By Jahnavi Mahanta.
Often when we think of a __data science assignment that requires equal attention.
A typical data science assignment can have the following stages:
Let me explain using a simple case study:
There is an online retailer, who is running a shopping festival in the month of November, just before the holiday season. It has a catalogue of a million products and a database of 100 million customers, who had bought from them in the past.
The retailer wants to do promotional email campaigns to its customer base. The objective is to run a series of “successful email campaigns”.

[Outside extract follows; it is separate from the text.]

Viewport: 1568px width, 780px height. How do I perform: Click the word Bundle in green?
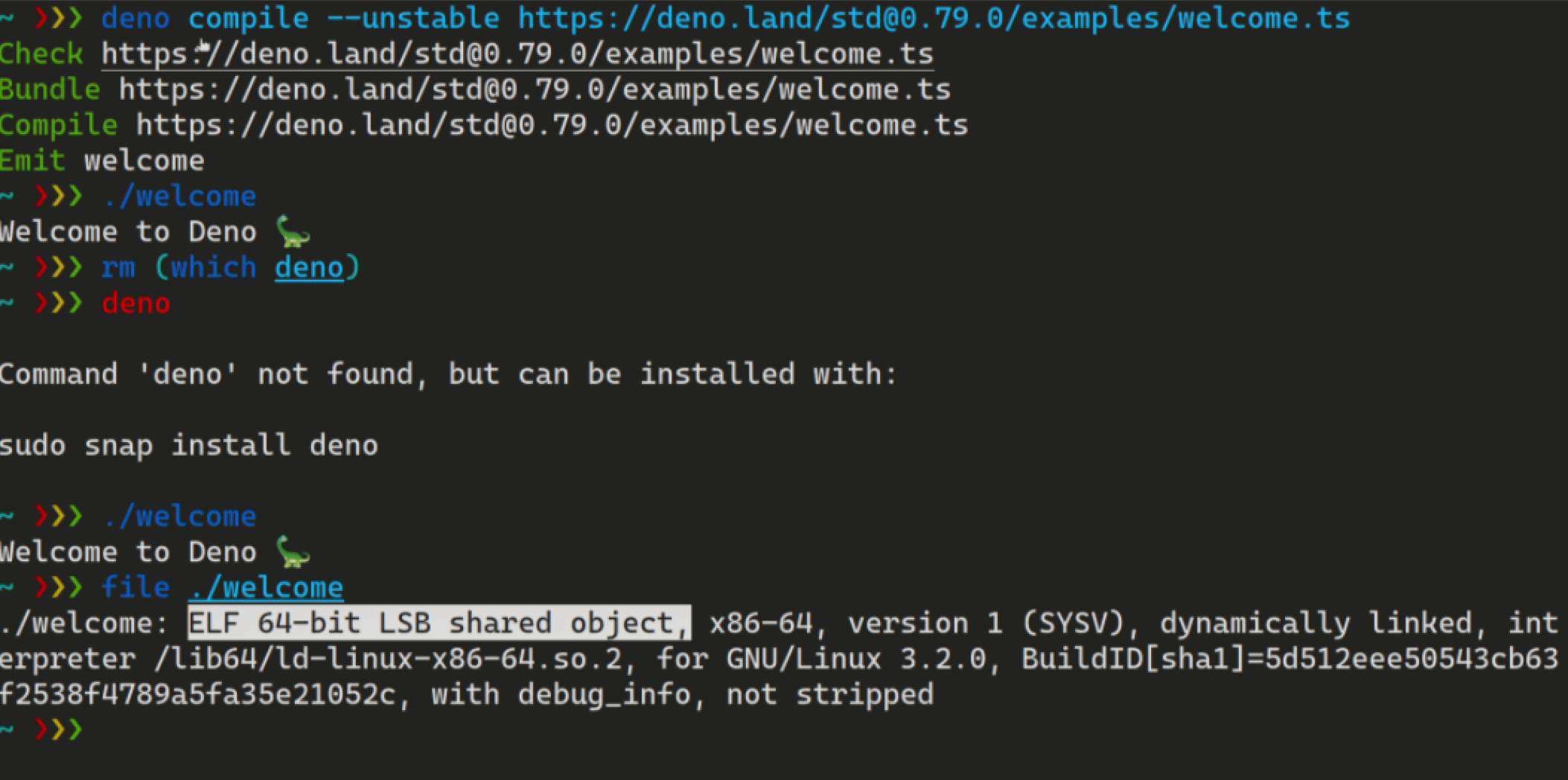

Lets now understand the different life stages of this particular assignment:
1. Defining business objective:
This is an extremely crucial stage given that a wrong interpretation of the business problem/objective at hand can lead to a faulty solution and undesirable results. The role of data-science, if you really think about it, is to use data and insights from it to solve real-world problems. From that perspective, accurately identifying the problem and defining the objective is crucial for a successful outcome. In this example, the marketer wants to send customized emails to each of its customer showing a list of product offers curated according to the customer’s preferences and tastes:
In this case, to define the business objective, we have to ask a couple of questions:
1. Do we send emails to the entire list of 100 MM customers or to a select group of customers?
The retailer is organizing a shopping festival, so it might make sense to send emails to all 100 MM customers, but still certain points need to be considered:
a. By bombarding emails to all their customers, would it leave some customers unhappy. e.g. the ones who do not actively shop with the retailer.

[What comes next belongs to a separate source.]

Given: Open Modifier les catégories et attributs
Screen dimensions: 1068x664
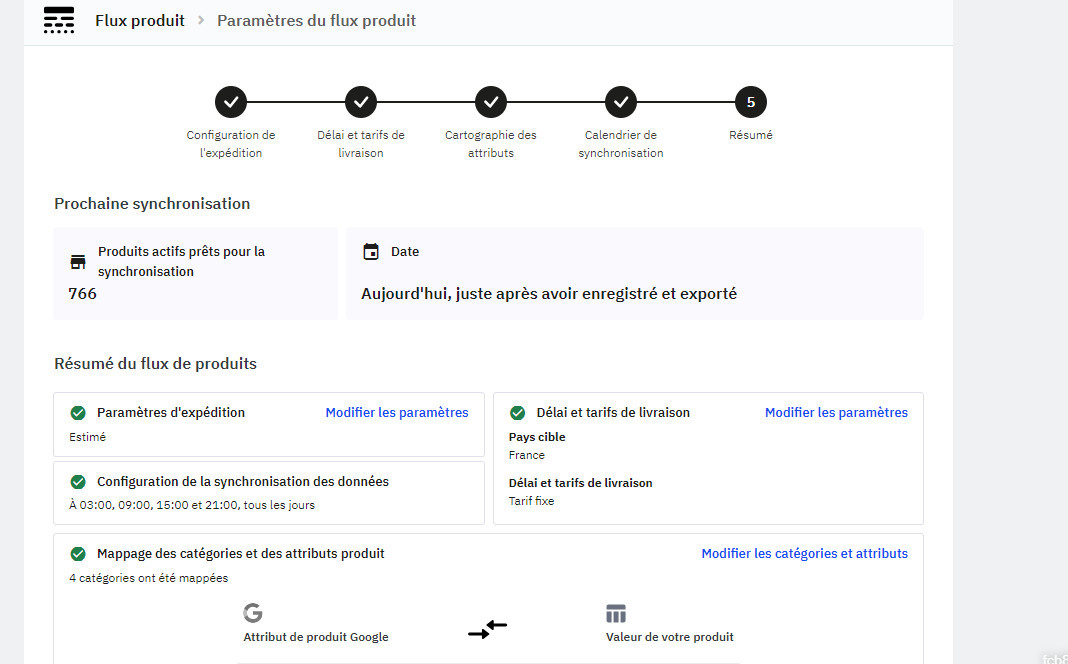Looking at the screenshot, I should click(804, 554).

b. Since we want to show curated list of products to the customers (based on the individual’s preferences), so, if all 100 MM customers are taken into account, we may end up with a set of customers who might not show very high preference for any of the products (could be because they don’t shop enough with the retailer, and therefore, the retailer doesn’t have enough information to know their preferences)

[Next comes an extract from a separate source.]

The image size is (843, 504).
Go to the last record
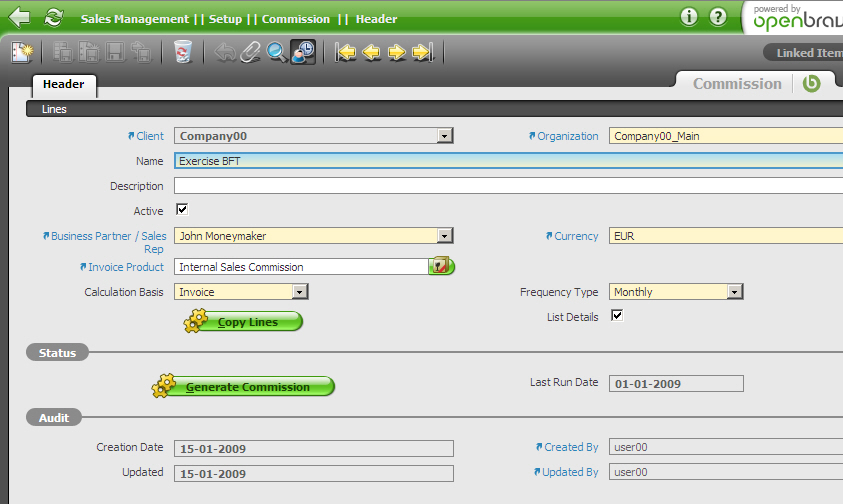[x=422, y=52]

c. Sometimes, data processing and storage costs could also be a consideration. Processing 100 MM customers and their characteristics, running machine-learning algorithms can be quite time and resource intensive. While infrastructure could be available to handle that, but along with the first two considerations, it may make sense to exclude some customers, especially to speed up time to market.
2. How do we define and quantify the success metric? This is an extremely important decision and is directly linked to the business goals. In the above case, we can have a few possible success metrics:
a. Purchase Rate of the campaign (#of purchases/#of emails sent): This metric will give how effective the campaign had been to persuade customers to spend. So, if the retailer is just concerned with how much sales the entire campaign drove, then this is the metric to go for!
b. Email Open rate of the campaign (#of emails opened/#of emails sent): This could be important if the retailer wants to understand other factors like how effective the email campaign content has been, specifically, in this case, how “catchy” the email subject has been. Similarly, email click through rates (after one has opened the email, clicks on the web links provided in the email, to land on the retailer’s website) shows how effective email content has been.
c. Profitability of the campaign: Sometimes, instead of just getting more number of customers to respond (i.e. driving higher response rate), the retailer could be interested in driving higher spend per customer. Think of it this way – a campaign focused on driving more and more customers to spend could end up attracting customers who may buy a lot of products but of lower value, eluding customers who may buy less but buy high value products.
2. data processing and analysis:
This, again is another very important stage wherein we understand in detail the data available to us and how we can use it to accurately solve the problem at hand.
Broadly, there can be the following steps in this stage:
- Missing value treatment
- Outlier treatment
- Data Segmentation
- Feature engineering
Let us go through them one – by – one to get some intuition on why the step is required. In the above case example, lets say you have data like below, from past promotional email campaigns:
This data above is a snapshot of three customers (out of 100MM customers that the online retailer has) and some of their information.
One can see that the Gender of the 2nd customer is not known. Gender can be powerful information, hence, if a large percentage of the customers are of “unknown” or “missing” gender, then we will lose a very important piece of information. There can be many ways to impute Gender (through the salutation or the name) and hence can be used for missing value treatment. Similarly, if reported annual income is missing (since this information is provided by the customer only and he/she may not be willing to provide that), we can use last 12 months spend to impute/predict the annual income.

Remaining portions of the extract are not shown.